At war with myself....

Dec 29, 2004 23:09


Apparently I have declared war on myself, emotionally. My mind and my heart are at war. I'm so confused and frustrated and angry at myself all at the same time. Its like I'm in a whurlwind of emotions, and i'm not sure how to get out... Its so frustrating cause for the first time in my life I feel so alone. Its like I'm surrounded by so many people but I'm completely alone. I can't really talk to anyone about it, I have to figure this whole thing out by myself, but i haven't a clue on where to start. Its sad, becasue I can give advice on what I'm going through, and have... many times, yet, I can't help myself.

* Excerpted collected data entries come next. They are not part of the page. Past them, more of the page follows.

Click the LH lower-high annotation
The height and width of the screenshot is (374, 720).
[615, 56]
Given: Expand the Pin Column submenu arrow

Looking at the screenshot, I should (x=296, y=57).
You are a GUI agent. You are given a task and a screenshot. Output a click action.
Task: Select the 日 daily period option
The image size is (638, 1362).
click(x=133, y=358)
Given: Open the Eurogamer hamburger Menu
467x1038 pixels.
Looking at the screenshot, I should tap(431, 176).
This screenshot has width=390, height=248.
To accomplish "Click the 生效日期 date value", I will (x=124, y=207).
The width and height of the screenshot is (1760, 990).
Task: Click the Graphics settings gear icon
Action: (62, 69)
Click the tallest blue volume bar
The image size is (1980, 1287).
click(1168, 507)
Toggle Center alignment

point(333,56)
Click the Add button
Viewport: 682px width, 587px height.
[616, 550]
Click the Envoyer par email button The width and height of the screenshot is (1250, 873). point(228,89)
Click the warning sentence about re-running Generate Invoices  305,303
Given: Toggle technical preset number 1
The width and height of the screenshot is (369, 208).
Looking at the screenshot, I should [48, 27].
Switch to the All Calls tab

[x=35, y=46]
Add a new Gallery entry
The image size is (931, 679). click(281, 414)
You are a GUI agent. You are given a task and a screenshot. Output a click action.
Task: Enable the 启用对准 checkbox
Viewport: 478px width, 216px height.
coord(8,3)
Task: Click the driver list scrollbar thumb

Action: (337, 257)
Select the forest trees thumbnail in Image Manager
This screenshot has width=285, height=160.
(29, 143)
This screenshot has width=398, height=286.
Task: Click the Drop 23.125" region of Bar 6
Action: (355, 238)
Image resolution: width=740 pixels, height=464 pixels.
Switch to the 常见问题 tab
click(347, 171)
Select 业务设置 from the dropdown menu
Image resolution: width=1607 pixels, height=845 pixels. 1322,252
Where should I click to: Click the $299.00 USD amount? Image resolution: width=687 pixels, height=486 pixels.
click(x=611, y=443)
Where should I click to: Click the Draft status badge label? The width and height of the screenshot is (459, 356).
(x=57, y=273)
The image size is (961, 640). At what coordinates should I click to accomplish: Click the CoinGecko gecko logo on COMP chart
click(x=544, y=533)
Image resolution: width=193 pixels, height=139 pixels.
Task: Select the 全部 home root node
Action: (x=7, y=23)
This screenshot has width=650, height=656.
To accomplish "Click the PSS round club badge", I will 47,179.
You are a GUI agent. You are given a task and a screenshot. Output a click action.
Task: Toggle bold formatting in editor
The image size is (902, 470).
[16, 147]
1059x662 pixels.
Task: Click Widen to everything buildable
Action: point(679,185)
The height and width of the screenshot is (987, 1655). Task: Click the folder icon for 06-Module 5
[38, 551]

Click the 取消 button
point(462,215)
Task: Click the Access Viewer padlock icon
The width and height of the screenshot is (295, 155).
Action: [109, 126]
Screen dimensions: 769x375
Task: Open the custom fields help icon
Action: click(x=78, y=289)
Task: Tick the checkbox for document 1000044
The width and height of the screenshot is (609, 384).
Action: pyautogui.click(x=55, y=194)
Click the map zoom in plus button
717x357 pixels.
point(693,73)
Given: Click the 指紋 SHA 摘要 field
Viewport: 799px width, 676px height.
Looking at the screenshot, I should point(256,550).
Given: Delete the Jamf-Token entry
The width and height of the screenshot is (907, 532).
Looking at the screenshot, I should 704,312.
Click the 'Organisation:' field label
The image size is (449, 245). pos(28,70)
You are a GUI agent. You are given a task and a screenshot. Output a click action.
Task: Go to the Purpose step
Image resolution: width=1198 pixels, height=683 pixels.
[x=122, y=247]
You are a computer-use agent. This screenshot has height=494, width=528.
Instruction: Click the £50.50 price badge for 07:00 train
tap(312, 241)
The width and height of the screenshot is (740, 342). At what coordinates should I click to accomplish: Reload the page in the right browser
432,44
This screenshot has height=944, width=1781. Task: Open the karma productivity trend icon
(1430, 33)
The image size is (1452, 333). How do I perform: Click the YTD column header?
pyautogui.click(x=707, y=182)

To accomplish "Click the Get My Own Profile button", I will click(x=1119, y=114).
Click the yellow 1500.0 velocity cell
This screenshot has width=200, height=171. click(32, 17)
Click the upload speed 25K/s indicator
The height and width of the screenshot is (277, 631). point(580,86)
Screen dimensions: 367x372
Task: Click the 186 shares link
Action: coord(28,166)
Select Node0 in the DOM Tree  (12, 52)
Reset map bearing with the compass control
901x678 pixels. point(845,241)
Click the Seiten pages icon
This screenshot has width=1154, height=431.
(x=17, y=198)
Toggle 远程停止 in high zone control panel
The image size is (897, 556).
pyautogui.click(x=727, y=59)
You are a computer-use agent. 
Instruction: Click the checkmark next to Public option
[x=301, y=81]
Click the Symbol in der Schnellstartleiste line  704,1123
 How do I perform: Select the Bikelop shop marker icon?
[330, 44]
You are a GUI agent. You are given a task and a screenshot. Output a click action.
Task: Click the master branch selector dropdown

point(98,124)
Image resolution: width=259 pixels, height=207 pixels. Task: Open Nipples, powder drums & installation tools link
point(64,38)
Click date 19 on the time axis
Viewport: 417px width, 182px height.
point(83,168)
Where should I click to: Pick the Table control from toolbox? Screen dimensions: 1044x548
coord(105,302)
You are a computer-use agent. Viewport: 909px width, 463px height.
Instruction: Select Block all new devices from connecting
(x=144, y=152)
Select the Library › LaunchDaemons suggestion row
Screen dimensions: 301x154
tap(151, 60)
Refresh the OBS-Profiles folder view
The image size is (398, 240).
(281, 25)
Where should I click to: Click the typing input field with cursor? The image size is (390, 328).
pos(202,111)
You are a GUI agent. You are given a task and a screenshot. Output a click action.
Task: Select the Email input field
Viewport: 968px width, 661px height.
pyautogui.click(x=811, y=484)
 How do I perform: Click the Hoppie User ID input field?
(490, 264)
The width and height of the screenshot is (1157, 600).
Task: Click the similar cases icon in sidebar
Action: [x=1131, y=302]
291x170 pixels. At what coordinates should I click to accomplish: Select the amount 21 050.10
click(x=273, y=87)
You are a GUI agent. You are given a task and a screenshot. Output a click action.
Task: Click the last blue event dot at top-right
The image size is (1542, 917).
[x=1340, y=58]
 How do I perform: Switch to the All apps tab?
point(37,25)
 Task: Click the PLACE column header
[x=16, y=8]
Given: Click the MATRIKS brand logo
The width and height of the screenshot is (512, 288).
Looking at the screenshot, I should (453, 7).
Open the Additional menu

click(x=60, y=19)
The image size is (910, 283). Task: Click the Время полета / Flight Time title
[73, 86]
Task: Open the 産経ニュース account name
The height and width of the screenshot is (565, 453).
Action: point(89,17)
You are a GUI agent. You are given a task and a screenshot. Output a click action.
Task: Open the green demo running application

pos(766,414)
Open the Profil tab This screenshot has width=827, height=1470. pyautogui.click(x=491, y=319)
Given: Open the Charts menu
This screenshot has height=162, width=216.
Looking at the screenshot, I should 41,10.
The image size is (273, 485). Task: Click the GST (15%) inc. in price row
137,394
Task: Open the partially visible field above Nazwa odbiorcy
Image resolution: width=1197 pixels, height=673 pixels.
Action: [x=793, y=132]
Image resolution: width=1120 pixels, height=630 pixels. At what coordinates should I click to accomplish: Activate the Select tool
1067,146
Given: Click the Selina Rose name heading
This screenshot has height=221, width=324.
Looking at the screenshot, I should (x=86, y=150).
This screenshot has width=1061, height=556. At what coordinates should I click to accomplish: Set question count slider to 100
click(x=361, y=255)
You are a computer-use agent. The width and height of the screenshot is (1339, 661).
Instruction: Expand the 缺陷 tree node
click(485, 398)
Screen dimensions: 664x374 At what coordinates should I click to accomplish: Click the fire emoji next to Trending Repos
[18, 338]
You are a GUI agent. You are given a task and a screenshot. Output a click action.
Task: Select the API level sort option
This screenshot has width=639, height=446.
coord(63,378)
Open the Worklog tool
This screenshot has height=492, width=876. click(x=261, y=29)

I honestly just dont' know what to do....

To make matters worse, Dan the Bartender, who was drinking ON THE JOB, and had to go home, and I had to stay and cover for him, didn't get fired, or wrote up, or even got time off work... no, he got a "verbal warning" and more days than anyway for the next two weeks... now that days are hard to come by.... perhaps I should starting drinking on the job... maybe i won't get fired either... oh wait... i would....

Peter... thanks for your letter.... it made me cry. I wish that I could talk to you about what I've been going through, you've always been able to help me out of situations before. But this one is different, mostly because its about you... I love you so much, i'm just so confused. Honestly, I've never felt this way about anyone before and I'm scared, sounds dumb, but I guess you'd have to understand my past to understand it... Don't worry about me, I'll heal in time, and I'll figure everything out, I just need time. After all time heals all right....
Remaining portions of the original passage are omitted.